* Exercise brief *
Please print exactly the lines from the line containing "Where should I" through the end of the data, no more, and keep pictures out of the copy.

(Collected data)
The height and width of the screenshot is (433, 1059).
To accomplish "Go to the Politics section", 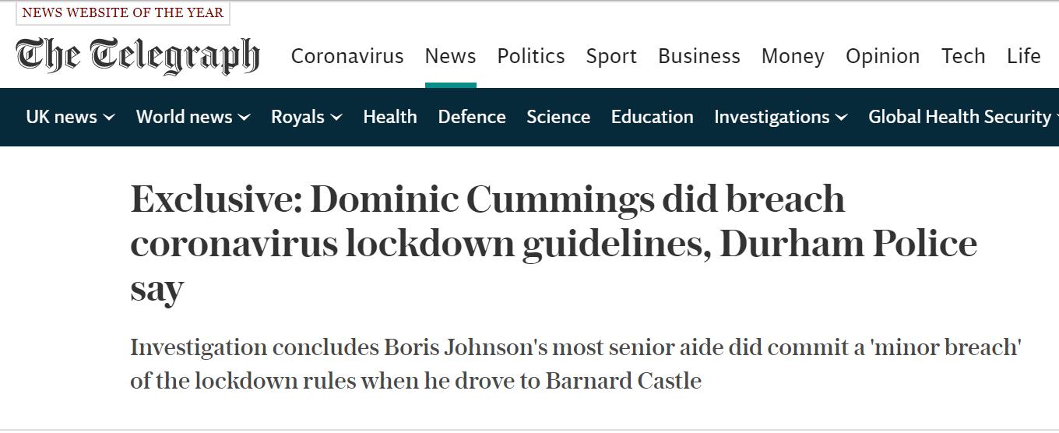I will (531, 56).
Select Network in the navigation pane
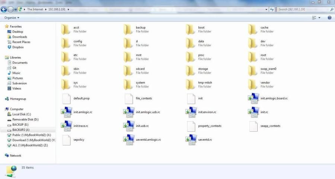Screen dimensions: 335x179 click(x=15, y=156)
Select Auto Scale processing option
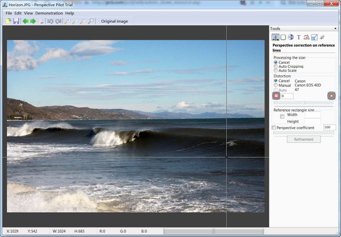The height and width of the screenshot is (237, 341). pyautogui.click(x=276, y=70)
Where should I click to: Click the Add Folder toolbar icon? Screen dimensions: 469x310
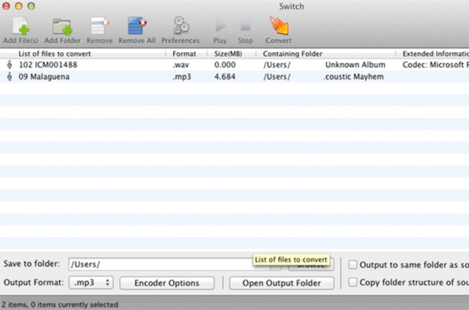61,27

* Response *
Where should I click to: Click the Add Folder toolbar icon? Screen dimensions: 469x310
61,27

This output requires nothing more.